> _Task_:
Every line containing "target" should be copied out. Go through the entries and find them.

= Beginning of Section =

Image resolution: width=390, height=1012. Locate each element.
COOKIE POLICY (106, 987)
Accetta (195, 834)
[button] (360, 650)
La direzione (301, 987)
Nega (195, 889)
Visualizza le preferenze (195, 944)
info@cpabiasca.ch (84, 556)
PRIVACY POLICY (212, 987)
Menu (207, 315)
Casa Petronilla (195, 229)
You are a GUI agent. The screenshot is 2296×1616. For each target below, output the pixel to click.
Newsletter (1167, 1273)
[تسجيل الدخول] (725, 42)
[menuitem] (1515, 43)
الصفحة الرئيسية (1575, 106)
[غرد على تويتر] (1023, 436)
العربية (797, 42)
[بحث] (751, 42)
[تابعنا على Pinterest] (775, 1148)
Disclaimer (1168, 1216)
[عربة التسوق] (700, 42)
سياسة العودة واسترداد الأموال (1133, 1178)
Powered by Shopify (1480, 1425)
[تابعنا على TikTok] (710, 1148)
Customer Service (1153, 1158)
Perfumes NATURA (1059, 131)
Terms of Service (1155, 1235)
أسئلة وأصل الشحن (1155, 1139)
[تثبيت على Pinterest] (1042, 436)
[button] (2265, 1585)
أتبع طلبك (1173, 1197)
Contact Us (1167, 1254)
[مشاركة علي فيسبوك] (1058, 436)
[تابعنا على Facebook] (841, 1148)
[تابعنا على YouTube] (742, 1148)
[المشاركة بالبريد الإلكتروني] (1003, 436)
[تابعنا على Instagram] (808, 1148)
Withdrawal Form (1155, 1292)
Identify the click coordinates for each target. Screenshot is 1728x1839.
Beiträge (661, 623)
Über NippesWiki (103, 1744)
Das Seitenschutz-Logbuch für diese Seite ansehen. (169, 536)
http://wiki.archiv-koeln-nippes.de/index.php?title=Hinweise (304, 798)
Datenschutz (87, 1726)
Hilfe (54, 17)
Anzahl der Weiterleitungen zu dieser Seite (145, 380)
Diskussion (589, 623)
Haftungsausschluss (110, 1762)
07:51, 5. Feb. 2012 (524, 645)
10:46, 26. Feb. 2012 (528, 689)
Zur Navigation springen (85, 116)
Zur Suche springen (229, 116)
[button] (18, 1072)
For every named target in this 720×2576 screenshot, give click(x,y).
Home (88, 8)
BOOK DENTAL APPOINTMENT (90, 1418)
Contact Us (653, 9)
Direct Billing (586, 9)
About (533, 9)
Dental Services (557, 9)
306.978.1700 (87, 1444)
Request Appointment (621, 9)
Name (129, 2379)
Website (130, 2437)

= End of Section =

> _Answer to this exercise_:
You are a GUI agent. The screenshot is 2296×1616. For each target below, output the pixel to click.
Identify the click coordinates for each target. Screenshot is 1728x1839.
For every named target in this 720×2576 screenshot, give click(x,y).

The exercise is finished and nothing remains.